- [DIRECTIVE] Please copy the lines below without any changes, from the line with "Where should I click to: Open" up to and including the line with "Action: (x=264, y=411)".

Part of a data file
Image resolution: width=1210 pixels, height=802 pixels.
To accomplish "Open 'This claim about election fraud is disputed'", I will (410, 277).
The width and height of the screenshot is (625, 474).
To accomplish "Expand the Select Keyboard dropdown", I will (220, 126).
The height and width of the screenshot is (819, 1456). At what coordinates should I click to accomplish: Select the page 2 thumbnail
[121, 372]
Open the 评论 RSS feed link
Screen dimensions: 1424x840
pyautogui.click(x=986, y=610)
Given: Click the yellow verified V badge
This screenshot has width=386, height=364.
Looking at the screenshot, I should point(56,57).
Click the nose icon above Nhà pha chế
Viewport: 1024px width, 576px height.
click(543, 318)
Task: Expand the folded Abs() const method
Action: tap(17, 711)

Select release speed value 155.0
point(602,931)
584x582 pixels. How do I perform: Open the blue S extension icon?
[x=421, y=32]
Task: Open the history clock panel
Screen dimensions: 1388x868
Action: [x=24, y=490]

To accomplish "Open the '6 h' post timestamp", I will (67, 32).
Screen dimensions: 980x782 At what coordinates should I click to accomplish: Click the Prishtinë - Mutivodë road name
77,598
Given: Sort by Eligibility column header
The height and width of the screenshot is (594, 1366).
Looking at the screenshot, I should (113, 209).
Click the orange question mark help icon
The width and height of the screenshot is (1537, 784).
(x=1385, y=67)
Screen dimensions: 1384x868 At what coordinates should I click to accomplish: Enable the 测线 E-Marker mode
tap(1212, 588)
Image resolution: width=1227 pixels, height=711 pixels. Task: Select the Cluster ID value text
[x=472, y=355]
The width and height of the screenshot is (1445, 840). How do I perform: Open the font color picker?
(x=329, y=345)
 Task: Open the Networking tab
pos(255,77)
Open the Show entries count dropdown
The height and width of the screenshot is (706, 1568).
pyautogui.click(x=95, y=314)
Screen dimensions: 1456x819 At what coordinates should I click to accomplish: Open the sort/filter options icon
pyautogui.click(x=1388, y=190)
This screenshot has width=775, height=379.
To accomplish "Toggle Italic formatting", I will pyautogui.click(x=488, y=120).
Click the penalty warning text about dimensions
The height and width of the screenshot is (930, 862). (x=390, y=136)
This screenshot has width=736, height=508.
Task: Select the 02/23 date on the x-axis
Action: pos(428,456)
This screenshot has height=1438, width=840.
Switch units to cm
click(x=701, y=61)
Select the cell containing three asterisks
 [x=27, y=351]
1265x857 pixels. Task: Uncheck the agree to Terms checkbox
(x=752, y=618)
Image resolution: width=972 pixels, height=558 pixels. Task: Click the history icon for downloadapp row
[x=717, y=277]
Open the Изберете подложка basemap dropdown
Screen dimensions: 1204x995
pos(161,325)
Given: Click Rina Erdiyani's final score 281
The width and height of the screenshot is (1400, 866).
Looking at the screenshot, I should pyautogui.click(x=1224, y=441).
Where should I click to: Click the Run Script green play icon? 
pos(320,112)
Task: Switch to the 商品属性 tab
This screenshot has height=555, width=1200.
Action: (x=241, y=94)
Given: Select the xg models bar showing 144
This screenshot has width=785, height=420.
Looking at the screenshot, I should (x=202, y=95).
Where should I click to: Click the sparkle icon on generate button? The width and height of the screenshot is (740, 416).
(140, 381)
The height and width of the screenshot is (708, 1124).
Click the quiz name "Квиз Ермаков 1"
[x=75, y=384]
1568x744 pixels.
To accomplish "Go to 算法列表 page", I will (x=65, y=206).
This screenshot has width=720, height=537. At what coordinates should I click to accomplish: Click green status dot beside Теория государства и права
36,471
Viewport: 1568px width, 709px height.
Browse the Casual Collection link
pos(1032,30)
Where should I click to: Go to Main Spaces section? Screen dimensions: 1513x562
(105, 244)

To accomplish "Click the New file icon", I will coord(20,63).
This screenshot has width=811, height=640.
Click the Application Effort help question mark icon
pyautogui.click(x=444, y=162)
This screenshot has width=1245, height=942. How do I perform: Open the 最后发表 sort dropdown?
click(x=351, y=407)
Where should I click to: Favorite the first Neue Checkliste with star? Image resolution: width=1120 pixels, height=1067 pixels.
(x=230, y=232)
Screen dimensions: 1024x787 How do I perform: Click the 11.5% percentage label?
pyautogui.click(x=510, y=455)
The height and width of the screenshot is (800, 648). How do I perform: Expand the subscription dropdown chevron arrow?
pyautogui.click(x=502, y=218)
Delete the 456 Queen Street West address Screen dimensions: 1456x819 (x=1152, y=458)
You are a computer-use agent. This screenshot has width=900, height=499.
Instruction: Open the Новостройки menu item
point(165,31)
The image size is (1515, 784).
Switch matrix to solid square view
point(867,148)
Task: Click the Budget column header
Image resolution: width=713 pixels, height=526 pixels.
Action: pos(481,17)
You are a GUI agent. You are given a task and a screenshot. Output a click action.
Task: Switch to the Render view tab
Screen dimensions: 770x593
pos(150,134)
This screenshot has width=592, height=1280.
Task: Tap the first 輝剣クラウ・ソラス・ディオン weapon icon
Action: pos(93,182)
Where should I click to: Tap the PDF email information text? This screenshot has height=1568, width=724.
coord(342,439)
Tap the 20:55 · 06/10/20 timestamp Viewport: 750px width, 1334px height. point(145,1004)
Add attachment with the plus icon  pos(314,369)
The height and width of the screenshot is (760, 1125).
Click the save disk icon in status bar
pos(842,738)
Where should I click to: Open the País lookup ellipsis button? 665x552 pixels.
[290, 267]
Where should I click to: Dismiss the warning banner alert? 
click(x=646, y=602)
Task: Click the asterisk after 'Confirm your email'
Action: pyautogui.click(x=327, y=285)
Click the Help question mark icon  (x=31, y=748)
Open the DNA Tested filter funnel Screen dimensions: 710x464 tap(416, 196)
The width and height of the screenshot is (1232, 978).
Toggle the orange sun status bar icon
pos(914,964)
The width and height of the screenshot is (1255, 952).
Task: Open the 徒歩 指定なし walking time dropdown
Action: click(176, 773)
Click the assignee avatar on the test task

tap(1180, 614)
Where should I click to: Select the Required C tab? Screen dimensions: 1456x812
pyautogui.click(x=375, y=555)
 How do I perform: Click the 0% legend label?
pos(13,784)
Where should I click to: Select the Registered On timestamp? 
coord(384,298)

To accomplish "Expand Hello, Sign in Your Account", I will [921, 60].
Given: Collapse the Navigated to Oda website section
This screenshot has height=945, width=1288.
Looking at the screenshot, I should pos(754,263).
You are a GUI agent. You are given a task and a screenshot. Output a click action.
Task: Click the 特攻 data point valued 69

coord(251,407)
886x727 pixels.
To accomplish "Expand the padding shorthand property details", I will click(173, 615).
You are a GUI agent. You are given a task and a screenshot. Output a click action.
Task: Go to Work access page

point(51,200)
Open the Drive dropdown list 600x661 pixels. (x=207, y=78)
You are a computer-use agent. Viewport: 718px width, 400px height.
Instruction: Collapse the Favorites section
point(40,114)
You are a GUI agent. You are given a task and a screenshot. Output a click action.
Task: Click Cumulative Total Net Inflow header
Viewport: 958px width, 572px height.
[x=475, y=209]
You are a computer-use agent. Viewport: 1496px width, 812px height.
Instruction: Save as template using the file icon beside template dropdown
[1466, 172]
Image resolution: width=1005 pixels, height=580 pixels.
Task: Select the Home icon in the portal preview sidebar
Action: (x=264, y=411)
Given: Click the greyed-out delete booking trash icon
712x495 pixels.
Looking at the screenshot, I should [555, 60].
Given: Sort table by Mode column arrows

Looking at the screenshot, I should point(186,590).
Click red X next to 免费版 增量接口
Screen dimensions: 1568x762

- [WRITTEN RESPONSE]
Where should I click to: Open the País lookup ellipsis button? 665x552 pixels.
[290, 267]
Where should I click to: Dismiss the warning banner alert? 
click(x=646, y=602)
Task: Click the asterisk after 'Confirm your email'
Action: pyautogui.click(x=327, y=285)
Click the Help question mark icon  (x=31, y=748)
Open the DNA Tested filter funnel Screen dimensions: 710x464 tap(416, 196)
The width and height of the screenshot is (1232, 978).
Toggle the orange sun status bar icon
pos(914,964)
The width and height of the screenshot is (1255, 952).
Task: Open the 徒歩 指定なし walking time dropdown
Action: click(176, 773)
Click the assignee avatar on the test task

tap(1180, 614)
Where should I click to: Select the Required C tab? Screen dimensions: 1456x812
pyautogui.click(x=375, y=555)
 How do I perform: Click the 0% legend label?
pos(13,784)
Where should I click to: Select the Registered On timestamp? 
coord(384,298)

To accomplish "Expand Hello, Sign in Your Account", I will [921, 60].
Given: Collapse the Navigated to Oda website section
This screenshot has height=945, width=1288.
Looking at the screenshot, I should pos(754,263).
You are a GUI agent. You are given a task and a screenshot. Output a click action.
Task: Click the 特攻 data point valued 69

coord(251,407)
886x727 pixels.
To accomplish "Expand the padding shorthand property details", I will click(173, 615).
You are a GUI agent. You are given a task and a screenshot. Output a click action.
Task: Go to Work access page

point(51,200)
Open the Drive dropdown list 600x661 pixels. (x=207, y=78)
You are a computer-use agent. Viewport: 718px width, 400px height.
Instruction: Collapse the Favorites section
point(40,114)
You are a GUI agent. You are given a task and a screenshot. Output a click action.
Task: Click Cumulative Total Net Inflow header
Viewport: 958px width, 572px height.
[x=475, y=209]
You are a computer-use agent. Viewport: 1496px width, 812px height.
Instruction: Save as template using the file icon beside template dropdown
[1466, 172]
Image resolution: width=1005 pixels, height=580 pixels.
Task: Select the Home icon in the portal preview sidebar
Action: (x=264, y=411)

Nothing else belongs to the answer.